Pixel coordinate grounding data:
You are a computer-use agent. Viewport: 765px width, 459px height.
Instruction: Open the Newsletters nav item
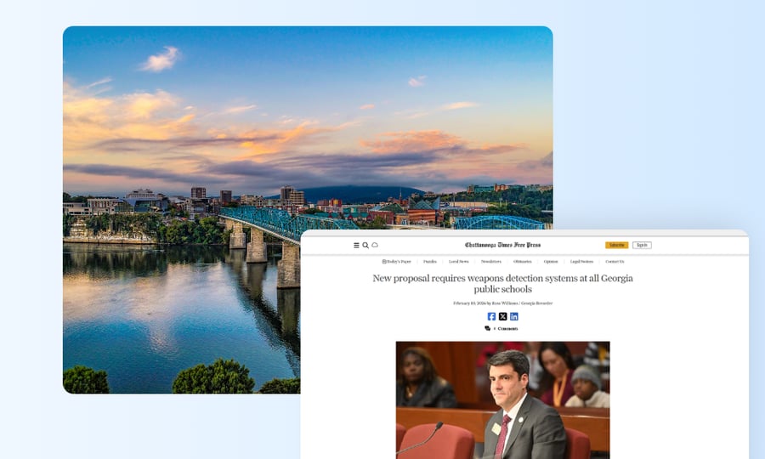coord(490,262)
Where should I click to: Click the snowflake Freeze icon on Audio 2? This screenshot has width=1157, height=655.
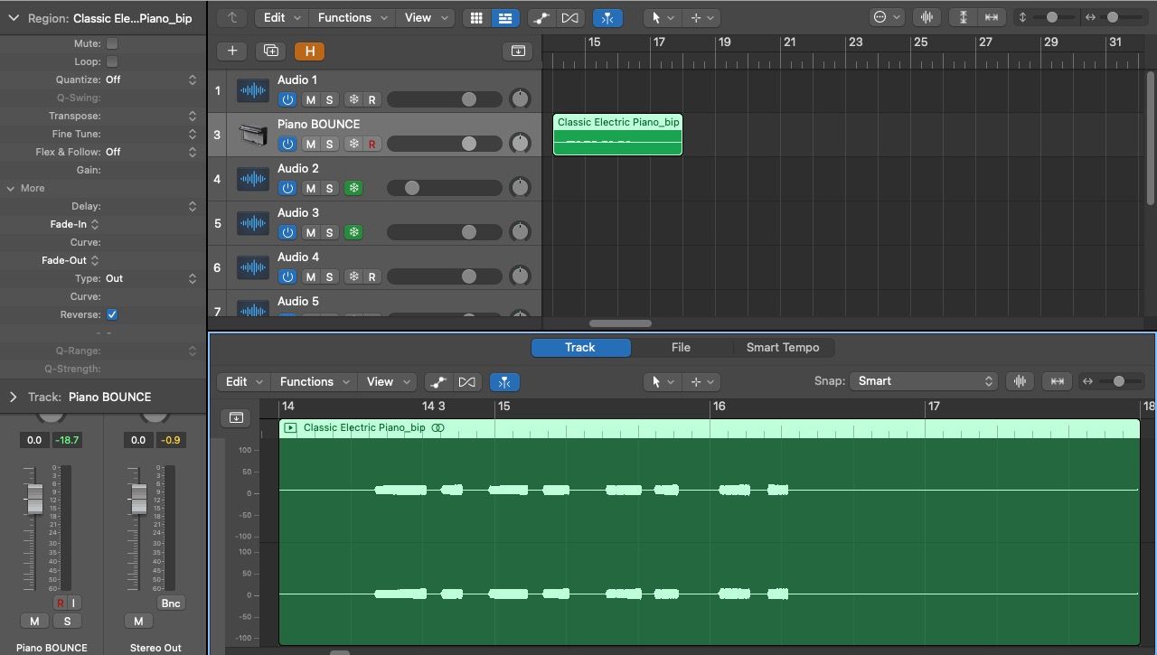353,187
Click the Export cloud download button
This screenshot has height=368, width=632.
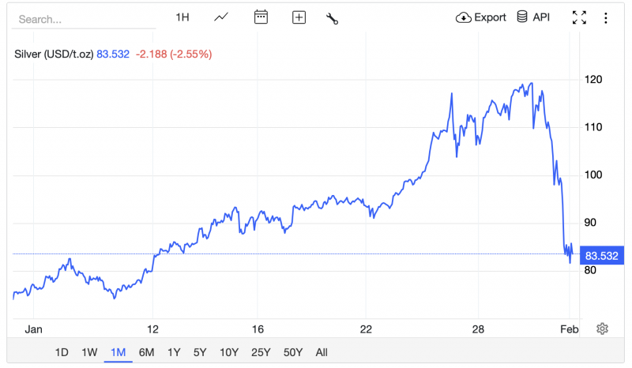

EXERCISE REQUIREMENTS → Images stay out, but the rest of the records must be retyped exactly.

ANSWER BOX →
You are a computer-use agent. Viewport: 765px width, 459px height.
Instruction: Open the Newsletters nav item
coord(490,262)
Where should I click to: Click the snowflake Freeze icon on Audio 2? This screenshot has width=1157, height=655.
353,187
Click the Export cloud download button
This screenshot has height=368, width=632.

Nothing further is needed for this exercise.